*** Opening of Supplied records ***

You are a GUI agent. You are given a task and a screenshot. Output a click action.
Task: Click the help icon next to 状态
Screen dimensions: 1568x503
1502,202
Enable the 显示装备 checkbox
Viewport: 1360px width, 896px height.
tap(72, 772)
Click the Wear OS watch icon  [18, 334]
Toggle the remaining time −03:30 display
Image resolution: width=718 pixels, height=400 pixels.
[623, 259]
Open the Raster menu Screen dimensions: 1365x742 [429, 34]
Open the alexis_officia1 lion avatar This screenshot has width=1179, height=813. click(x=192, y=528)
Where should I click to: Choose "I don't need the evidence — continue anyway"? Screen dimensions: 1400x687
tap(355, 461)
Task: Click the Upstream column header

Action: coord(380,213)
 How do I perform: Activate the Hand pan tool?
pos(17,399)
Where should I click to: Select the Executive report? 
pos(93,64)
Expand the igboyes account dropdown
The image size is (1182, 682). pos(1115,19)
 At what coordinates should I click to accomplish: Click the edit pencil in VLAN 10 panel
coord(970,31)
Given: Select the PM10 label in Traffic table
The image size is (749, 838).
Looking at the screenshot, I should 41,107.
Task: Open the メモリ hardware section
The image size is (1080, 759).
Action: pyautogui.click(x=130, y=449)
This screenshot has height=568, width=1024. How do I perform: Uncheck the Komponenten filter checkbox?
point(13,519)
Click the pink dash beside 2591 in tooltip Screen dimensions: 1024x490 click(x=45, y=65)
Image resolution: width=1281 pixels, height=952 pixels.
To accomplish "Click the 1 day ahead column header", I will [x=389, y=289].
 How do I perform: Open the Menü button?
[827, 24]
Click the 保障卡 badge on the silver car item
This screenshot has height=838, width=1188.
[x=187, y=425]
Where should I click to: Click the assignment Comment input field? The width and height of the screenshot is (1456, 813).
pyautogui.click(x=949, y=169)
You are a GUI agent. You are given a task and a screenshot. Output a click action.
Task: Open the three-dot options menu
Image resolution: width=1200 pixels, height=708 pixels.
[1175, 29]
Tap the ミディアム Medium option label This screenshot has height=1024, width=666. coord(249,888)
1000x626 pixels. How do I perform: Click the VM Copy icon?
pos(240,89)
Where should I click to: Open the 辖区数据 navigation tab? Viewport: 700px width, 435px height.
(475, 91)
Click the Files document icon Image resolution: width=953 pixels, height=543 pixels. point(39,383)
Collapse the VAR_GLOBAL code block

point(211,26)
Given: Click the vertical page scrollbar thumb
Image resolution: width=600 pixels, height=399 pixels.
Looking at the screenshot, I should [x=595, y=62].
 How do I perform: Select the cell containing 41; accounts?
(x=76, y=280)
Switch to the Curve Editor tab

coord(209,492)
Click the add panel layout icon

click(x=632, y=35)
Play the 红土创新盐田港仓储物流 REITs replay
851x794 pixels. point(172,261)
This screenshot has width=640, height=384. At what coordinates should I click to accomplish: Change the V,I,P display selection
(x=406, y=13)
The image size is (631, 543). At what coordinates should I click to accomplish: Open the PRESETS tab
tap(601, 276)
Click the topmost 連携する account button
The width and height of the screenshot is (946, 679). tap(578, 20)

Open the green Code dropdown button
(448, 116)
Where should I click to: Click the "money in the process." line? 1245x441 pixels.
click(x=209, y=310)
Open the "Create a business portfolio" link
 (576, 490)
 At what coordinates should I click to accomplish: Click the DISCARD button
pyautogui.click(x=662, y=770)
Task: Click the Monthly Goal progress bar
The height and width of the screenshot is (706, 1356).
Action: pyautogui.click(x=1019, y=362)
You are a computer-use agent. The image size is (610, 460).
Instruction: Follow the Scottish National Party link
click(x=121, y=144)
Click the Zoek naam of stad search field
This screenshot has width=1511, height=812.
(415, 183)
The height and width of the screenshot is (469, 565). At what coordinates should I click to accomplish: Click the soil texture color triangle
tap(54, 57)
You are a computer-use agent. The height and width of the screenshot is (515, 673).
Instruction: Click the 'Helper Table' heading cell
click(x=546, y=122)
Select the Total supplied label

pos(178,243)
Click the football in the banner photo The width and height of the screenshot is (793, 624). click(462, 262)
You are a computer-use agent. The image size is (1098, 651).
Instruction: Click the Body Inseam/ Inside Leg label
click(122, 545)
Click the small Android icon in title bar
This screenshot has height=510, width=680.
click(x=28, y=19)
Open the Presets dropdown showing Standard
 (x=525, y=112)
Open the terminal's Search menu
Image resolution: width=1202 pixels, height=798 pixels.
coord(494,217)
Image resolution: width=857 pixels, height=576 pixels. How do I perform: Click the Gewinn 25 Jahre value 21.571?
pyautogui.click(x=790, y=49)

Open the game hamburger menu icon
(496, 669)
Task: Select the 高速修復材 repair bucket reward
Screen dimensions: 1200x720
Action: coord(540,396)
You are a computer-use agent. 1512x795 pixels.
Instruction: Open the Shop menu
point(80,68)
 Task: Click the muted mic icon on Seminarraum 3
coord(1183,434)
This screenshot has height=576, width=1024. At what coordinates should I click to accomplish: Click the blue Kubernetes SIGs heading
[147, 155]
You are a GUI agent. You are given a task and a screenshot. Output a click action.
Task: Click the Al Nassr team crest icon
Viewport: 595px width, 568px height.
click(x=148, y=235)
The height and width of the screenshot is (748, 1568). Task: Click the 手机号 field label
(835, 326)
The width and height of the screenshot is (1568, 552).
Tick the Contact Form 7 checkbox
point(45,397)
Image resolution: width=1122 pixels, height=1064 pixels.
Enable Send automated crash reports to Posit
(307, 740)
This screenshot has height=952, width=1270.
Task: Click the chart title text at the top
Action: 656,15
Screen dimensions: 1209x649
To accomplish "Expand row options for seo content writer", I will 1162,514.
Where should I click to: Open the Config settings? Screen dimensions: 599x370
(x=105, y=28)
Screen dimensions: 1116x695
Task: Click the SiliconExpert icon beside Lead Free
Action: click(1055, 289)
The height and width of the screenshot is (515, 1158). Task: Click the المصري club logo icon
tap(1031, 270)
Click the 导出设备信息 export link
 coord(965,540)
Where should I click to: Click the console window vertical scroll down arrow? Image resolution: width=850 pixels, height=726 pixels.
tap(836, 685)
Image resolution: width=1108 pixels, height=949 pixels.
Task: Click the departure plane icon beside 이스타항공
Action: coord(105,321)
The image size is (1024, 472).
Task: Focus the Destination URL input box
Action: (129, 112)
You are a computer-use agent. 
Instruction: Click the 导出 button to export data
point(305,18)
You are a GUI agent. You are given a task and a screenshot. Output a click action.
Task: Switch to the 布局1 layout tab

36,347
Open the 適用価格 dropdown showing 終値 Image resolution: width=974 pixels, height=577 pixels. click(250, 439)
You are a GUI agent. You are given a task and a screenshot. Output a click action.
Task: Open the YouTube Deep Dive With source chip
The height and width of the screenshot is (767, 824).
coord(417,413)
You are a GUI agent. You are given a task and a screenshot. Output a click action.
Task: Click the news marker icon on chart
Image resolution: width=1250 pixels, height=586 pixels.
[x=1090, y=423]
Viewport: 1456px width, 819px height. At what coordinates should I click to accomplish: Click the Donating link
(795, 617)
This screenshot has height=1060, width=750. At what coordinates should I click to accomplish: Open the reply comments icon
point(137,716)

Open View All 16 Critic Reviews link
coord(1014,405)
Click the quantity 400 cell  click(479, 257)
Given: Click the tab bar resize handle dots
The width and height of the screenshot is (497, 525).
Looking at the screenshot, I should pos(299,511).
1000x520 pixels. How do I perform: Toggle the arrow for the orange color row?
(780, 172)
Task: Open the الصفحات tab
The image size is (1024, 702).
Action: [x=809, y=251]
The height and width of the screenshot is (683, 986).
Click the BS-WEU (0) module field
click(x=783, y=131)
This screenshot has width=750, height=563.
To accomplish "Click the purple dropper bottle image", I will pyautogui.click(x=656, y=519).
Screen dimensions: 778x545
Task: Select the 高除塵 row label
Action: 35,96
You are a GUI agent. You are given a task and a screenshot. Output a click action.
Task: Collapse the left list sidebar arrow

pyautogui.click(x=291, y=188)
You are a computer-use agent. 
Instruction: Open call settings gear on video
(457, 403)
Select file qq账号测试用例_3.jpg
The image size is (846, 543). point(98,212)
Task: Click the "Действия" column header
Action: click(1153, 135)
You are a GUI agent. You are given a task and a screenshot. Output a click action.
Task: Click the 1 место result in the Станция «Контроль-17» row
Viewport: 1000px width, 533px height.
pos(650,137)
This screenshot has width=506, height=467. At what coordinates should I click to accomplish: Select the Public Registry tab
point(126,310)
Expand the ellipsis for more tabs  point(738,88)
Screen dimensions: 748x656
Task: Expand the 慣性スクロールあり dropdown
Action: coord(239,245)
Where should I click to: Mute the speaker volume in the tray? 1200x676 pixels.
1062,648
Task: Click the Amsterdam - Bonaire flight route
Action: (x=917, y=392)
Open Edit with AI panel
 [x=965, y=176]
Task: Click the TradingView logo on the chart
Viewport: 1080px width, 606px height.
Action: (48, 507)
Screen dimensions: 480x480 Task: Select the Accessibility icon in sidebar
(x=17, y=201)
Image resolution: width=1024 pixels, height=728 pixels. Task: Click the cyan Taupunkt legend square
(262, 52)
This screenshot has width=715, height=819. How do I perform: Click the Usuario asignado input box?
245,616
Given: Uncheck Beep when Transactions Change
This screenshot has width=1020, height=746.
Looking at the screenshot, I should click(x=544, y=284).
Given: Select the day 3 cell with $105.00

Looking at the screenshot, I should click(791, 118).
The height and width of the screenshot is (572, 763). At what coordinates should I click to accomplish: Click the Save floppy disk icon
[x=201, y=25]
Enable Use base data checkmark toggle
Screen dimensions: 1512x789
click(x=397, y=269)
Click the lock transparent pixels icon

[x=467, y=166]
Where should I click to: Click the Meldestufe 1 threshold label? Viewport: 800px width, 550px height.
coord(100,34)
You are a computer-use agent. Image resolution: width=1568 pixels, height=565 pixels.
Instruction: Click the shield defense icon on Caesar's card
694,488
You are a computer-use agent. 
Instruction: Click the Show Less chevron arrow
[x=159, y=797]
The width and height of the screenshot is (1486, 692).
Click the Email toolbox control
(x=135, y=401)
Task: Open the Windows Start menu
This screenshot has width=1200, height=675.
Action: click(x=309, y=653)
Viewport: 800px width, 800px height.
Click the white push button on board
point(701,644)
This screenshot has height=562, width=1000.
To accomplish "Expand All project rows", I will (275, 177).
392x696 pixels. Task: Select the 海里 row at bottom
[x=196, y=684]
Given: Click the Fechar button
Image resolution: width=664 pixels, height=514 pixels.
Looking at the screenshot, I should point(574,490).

*** Close of Supplied records ***

The problem: Please transcribe the records exactly from their first line through the line holding "Click the pink", and leave out all others.

Solution to the problem:
You are a GUI agent. You are given a task and a screenshot. Output a click action.
Task: Click the help icon next to 状态
Screen dimensions: 1568x503
1502,202
Enable the 显示装备 checkbox
Viewport: 1360px width, 896px height.
tap(72, 772)
Click the Wear OS watch icon  [18, 334]
Toggle the remaining time −03:30 display
Image resolution: width=718 pixels, height=400 pixels.
[623, 259]
Open the Raster menu Screen dimensions: 1365x742 [429, 34]
Open the alexis_officia1 lion avatar This screenshot has width=1179, height=813. click(x=192, y=528)
Where should I click to: Choose "I don't need the evidence — continue anyway"? Screen dimensions: 1400x687
tap(355, 461)
Task: Click the Upstream column header

Action: coord(380,213)
 How do I perform: Activate the Hand pan tool?
pos(17,399)
Where should I click to: Select the Executive report? 
pos(93,64)
Expand the igboyes account dropdown
The image size is (1182, 682). pos(1115,19)
 At what coordinates should I click to accomplish: Click the edit pencil in VLAN 10 panel
coord(970,31)
Given: Select the PM10 label in Traffic table
The image size is (749, 838).
Looking at the screenshot, I should 41,107.
Task: Open the メモリ hardware section
The image size is (1080, 759).
Action: pyautogui.click(x=130, y=449)
This screenshot has height=568, width=1024. How do I perform: Uncheck the Komponenten filter checkbox?
point(13,519)
Click the pink dash beside 2591 in tooltip Screen dimensions: 1024x490 click(x=45, y=65)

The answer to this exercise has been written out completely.